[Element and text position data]

===============

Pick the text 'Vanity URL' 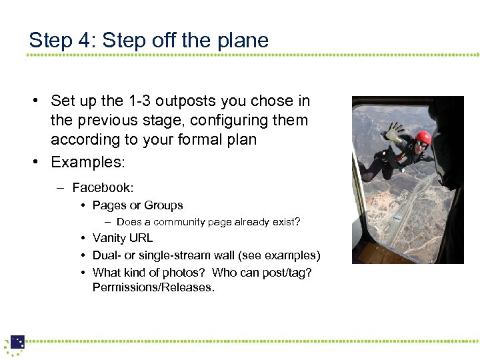point(123,238)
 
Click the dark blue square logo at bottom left point(17,341)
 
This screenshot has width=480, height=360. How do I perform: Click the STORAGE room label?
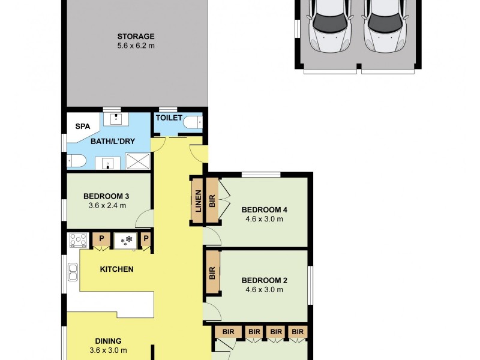tap(136, 37)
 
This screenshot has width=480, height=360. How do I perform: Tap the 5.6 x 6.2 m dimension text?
tap(136, 46)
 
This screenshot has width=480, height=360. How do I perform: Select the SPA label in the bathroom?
tap(83, 126)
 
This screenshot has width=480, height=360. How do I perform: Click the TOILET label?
tap(169, 118)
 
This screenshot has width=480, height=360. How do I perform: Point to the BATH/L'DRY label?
tap(113, 142)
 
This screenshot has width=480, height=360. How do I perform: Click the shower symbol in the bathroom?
tap(138, 161)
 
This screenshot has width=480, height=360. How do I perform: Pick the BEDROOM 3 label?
tap(106, 196)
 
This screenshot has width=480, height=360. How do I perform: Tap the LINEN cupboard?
tap(198, 201)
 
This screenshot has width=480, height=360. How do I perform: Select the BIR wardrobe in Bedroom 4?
tap(212, 200)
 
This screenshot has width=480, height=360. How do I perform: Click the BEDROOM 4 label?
tap(264, 210)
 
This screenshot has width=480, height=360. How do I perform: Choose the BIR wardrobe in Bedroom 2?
tap(212, 272)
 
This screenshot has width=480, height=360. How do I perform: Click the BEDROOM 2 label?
tap(264, 280)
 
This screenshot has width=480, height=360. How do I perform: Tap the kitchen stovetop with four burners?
tap(79, 241)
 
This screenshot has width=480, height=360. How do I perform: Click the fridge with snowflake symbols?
tap(125, 241)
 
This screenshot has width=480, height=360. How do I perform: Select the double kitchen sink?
tap(73, 272)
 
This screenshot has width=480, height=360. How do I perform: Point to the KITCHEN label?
tap(116, 269)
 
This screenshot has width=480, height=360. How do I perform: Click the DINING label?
tap(109, 341)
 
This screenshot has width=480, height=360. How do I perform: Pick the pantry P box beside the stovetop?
tap(101, 239)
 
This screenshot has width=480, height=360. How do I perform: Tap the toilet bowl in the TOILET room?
tap(193, 123)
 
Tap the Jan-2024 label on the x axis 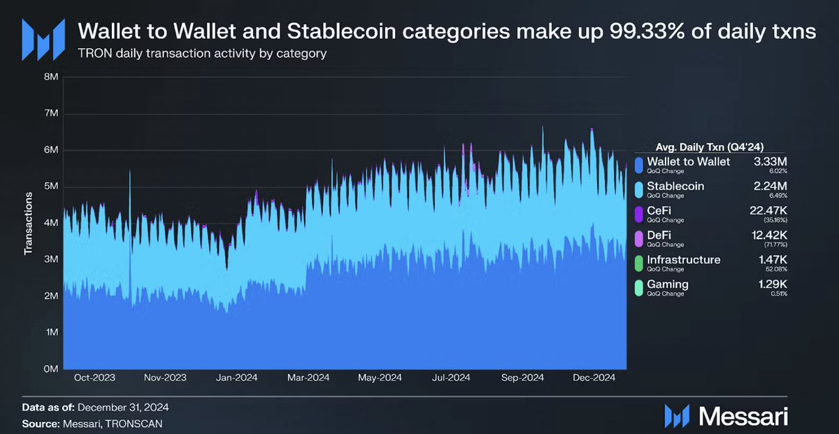pos(237,378)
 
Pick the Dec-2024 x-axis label pos(594,378)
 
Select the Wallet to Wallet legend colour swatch pos(638,166)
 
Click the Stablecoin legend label pos(675,186)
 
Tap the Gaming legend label pos(667,284)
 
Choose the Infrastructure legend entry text pos(683,259)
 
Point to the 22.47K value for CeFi pos(767,210)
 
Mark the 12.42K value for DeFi pos(767,235)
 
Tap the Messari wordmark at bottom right pos(743,417)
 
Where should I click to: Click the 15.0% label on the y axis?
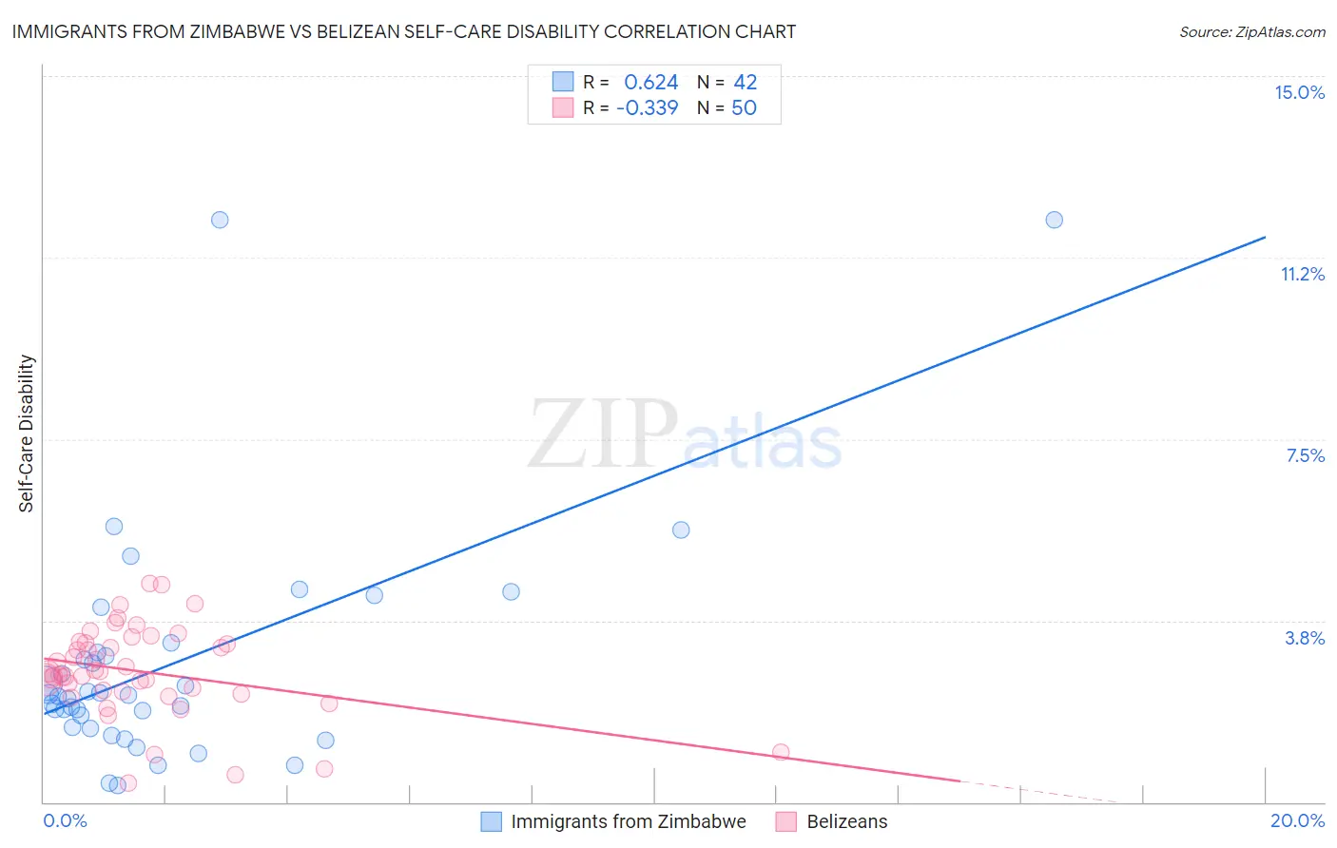1299,92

===============

» REQUIREMENTS: Reproduce the items from the line with "Tap the Messari" through the end of the items, and substitute "logo" for "wordmark" while leaving everything else unchanged. Omit the pictures from your answer.

» WORKED ANSWER:
Tap the Messari logo at bottom right pos(743,417)
 
Where should I click to: Click the 15.0% label on the y axis?
1299,92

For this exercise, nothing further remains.